Anomaly Detection in Image Time Series Using Explainable AI (XAI)
Anomaly Detection in Image Time Series Using Explainable AI (XAI)
Analysis of Image time series (ITS) has become increasingly important as a tool for monitoring and understanding complex systems and phenomena, such as climate change, urbanization, and land-use changes. By capturing images at regular intervals, it is possible to track and analyze changes and trends over time, which can help inform decision-making and policy development. The existing deep learning-based anomaly detection methods solely focus on the classification task, leading to a lack of explainability in the model and reducing human trust in the system. We proposed a framework for early detection of anomalies in image time series using explainable AI, which defines an anomaly as an observation that is very unlikely given the forecast distribution for the corresponding time period. Our previous study focused on developing the entire framework for detecting anomalies in image time series.
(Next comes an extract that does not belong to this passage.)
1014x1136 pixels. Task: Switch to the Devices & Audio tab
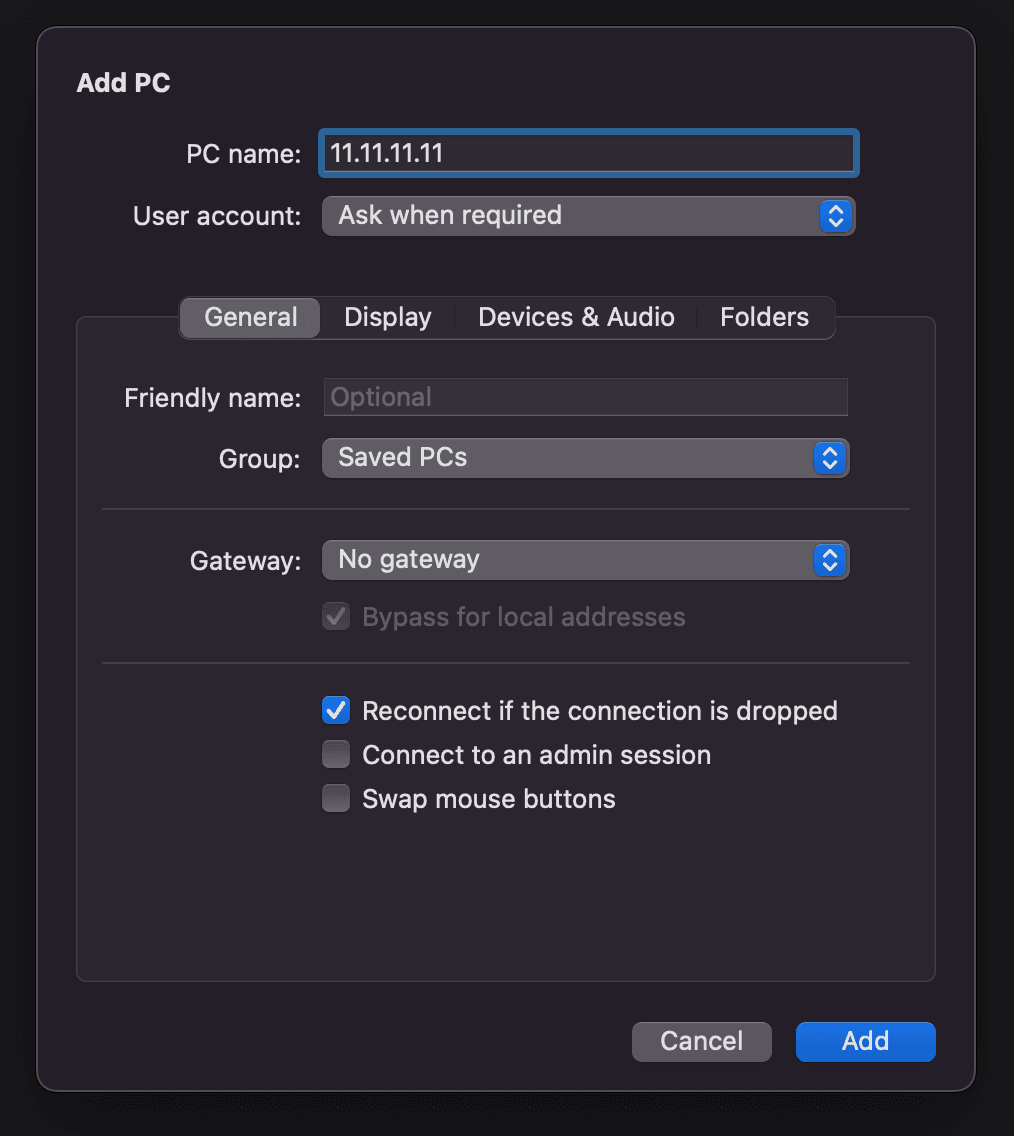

In this work, our attention is on further improving the explainable AI component of the proposed framework. Our proposed framework consists of a deep learning-based computer vision module that derives a feature space from the ITS data, a deep learning-based time series forecasting module that generates a probability distribution for each time period, and an extreme value theory-based boundary prediction process that helps identify anomalies. To address the lack of transparency and interpretability in the deep learning-based anomaly detection component, we integrate an explainable AI (XAI) module that provides post-hoc, model-agnostic, and local explanations, increasing the trustworthiness of the prediction of anomalous behaviours. Our experiments with satellite image time series (SITS) show that the proposed algorithm can work well even in the presence of noisy image time series data and that the XAI module improves the transparency and interpretability of the deep learning-based anomaly detection framework. Overall, our proposed framework provides a powerful tool for detecting the progression of unusual behaviours in ITS with increased trustworthiness and interpretability and has a wide range of applications in environmental monitoring, disaster management, and climate change analysis.